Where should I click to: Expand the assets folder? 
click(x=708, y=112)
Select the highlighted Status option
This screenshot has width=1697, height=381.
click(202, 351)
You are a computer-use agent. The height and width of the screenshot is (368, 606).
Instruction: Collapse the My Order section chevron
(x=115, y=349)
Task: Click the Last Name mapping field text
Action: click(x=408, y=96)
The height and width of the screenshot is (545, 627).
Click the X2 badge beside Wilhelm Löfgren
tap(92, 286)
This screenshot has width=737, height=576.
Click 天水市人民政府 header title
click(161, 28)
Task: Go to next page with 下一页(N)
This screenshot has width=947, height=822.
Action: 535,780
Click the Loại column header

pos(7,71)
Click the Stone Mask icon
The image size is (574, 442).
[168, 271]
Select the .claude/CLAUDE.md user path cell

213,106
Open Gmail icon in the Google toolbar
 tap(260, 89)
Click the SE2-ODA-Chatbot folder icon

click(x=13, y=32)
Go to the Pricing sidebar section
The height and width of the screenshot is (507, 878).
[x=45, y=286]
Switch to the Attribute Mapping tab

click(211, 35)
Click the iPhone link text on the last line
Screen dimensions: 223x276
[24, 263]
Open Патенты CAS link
---
Give the data back exactly as it stands.

Where should I click to: Expand the assets folder? 
click(x=708, y=112)
Select the highlighted Status option
This screenshot has width=1697, height=381.
click(202, 351)
You are a computer-use agent. The height and width of the screenshot is (368, 606).
Instruction: Collapse the My Order section chevron
(x=115, y=349)
Task: Click the Last Name mapping field text
Action: click(x=408, y=96)
The height and width of the screenshot is (545, 627).
Click the X2 badge beside Wilhelm Löfgren
tap(92, 286)
This screenshot has width=737, height=576.
Click 天水市人民政府 header title
click(161, 28)
Task: Go to next page with 下一页(N)
This screenshot has width=947, height=822.
Action: 535,780
Click the Loại column header

pos(7,71)
Click the Stone Mask icon
The image size is (574, 442).
[168, 271]
Select the .claude/CLAUDE.md user path cell

213,106
Open Gmail icon in the Google toolbar
 tap(260, 89)
Click the SE2-ODA-Chatbot folder icon

click(x=13, y=32)
Go to the Pricing sidebar section
The height and width of the screenshot is (507, 878).
[x=45, y=286]
Switch to the Attribute Mapping tab

click(211, 35)
Click the iPhone link text on the last line
Screen dimensions: 223x276
[24, 263]
Open Патенты CAS link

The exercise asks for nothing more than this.